Note: this post was buried in my drafts. I have no idea why I never posted this.
I was flipping through the Gourmet Today cookbook and spotted a recipe for Chris Bianco’s pizza dough. On the opposite page (p. 303) was a recipe for using the dough to make a 14″ pizza with caramelized onions, mushrooms, and cheese.
I split the dough, and made two 10″ pizzas–one with sauce and cheese, one with the caramelized onions, mushrooms, and cheese. The recommended cheese is Swiss Emmental (or Gruyere or Fontina) with some Parmigiano-Reggiano. Since I was making a half-sized pie, I used half the topping ingredients (8 ounces slivered onions, 1/2 lb. sliced mushrooms, salt, pepper, 1/2 tsp. vinegar. The onions are carmelized and then the mushrooms are sauteed with the vinegar added at the end. I layered the pie with 1/4 lb of cheese and then added the onions and mushrooms. The Parmigiano went on last. I skipped the fresh thyme, )
The verdict: the regular pie was “shagadelic, baby!” (according to my husband) and the mushroom and onion pie tasted like a cross between pizza and really great onion soup (again, in my husband’s words).
The Gourmet site also has a recipe for Chris Bianca’s Pizza Margherita and some of his pizza making philosophy (which I didn’t read before making the recipe. Warning: very colorful language used.). I didn’t even know who Chris Bianca was when I made the pizza. Didn’t know that his pizza has been hailed as the best in America.
And here is another interview with Bianco.
And here is some Bianco reverse engineering obsessing on a pizza making forum.
More info is at Martha Stewart, where Bianco’s recipe for dough is accompanied by recipes for three different toppings (heirloom tomato, mortadella and mozzarella, and lemon and plave) and a photo tutorial on making the dough. Oddly, the dough recipe on the Martha Stewart site is not quite the same as the recipe on the Gourmet site. What is the deal with that? Will the real Bianco dough recipe stand up?
Martha Stewart also has a video of Bianco making lemon focaccio.
Also, take a look at these YouTube videos of Bianco making pizza. He emphasizes the importance of gentle handling of the dough when shaping the pizza rounds.

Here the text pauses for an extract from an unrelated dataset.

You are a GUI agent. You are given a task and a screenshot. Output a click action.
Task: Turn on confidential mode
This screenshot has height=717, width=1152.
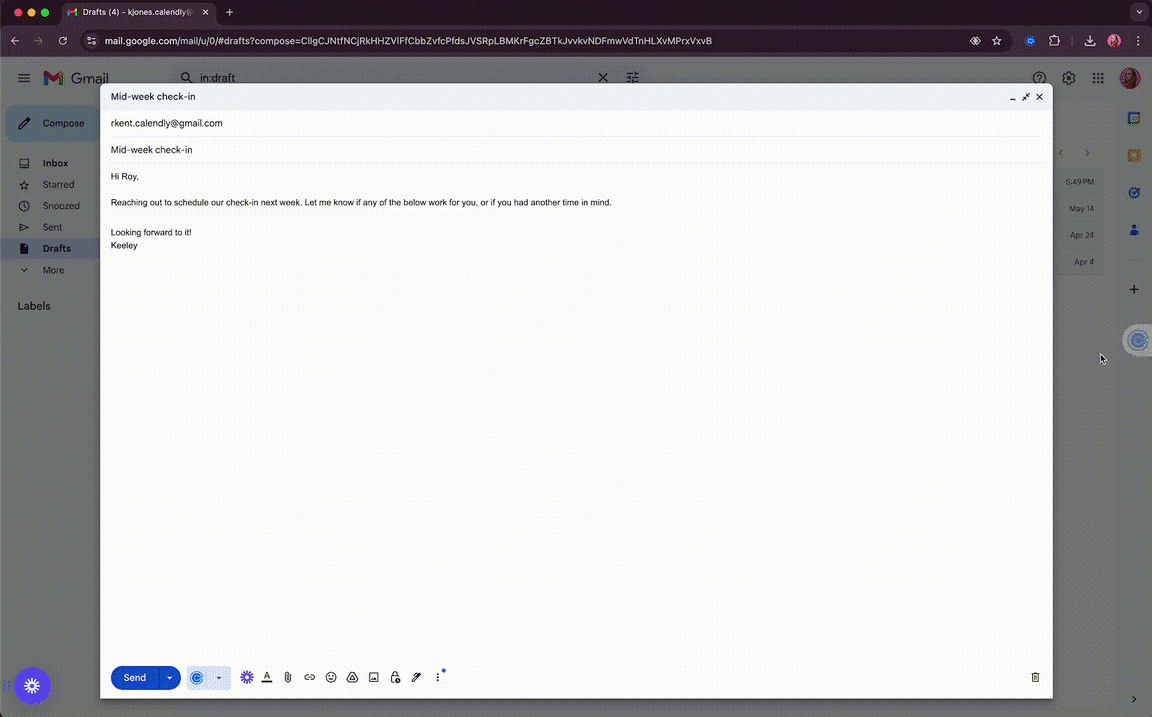coord(394,677)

Caramelized Onion Mushroom Pizza Topping
Adapted from Gourmet Today. Enough for a 14″ pizza. Use half the amount for a small 10″ pie.
Heat 3 Tbl. olive oil in a large skillet and add:
1 lb. onions, halved and thinly sliced lengthwise
1/4 tsp. salt
1/8 tsp. pepper
Stir to coat onions with oil and seasonings. Top skillet with a piece of parchment or foil and cook onions over medium heat, stirring occasionally, until the onions are caramelized, which means that they are softened and golden brown (onions will caramelize in 18-20 minutes). Spoon the onions from the skillet into a bowl and set aside.
Add another 2 Tbl. of oil to the skillet and and reheat, adding:
1 lb. mushrooms (can use a mix of wild or just domestic)
1/2 tsp. salt
1/4 tsp. pepper
1 tsp. red wine vinegar
Cook, stirring occasionally. The mushrooms will first give off some liquid and then that liquid will evaporate. When the liquid evaporates, the mushrooms will start to brown. When the mushrooms are nicely browned (8-10 minutes), take pan off heat.
Top the round of pizza dough with (scatter ingredients over dough in order listed):
8 ounces grated Swiss Cheese or Fontina
1/2 cup grated Parmesan cheese
Slide pizza into super hot oven (500-550 degrees) and bake for 10 minutes.
1 Tbl. fresh thyme leaves
Bake for another 2 minutes, or until cheese is golden brown.
Bianco’s Pizza Dough
Adapted from Gourmet Today
2 1/4 tsp. yeast
1 1/4 cups flour
1 1/2 tsp. salt
1 1/2 tsp. olive oil
3/4 cup warm water
Make dough (it will be a sticky dough–that is okay). Let dough rise, covered, 1 1/4 hours. Gently remove dough from bowl without deflating too much. Dredge dough in flour. Gently shape a 14″ round.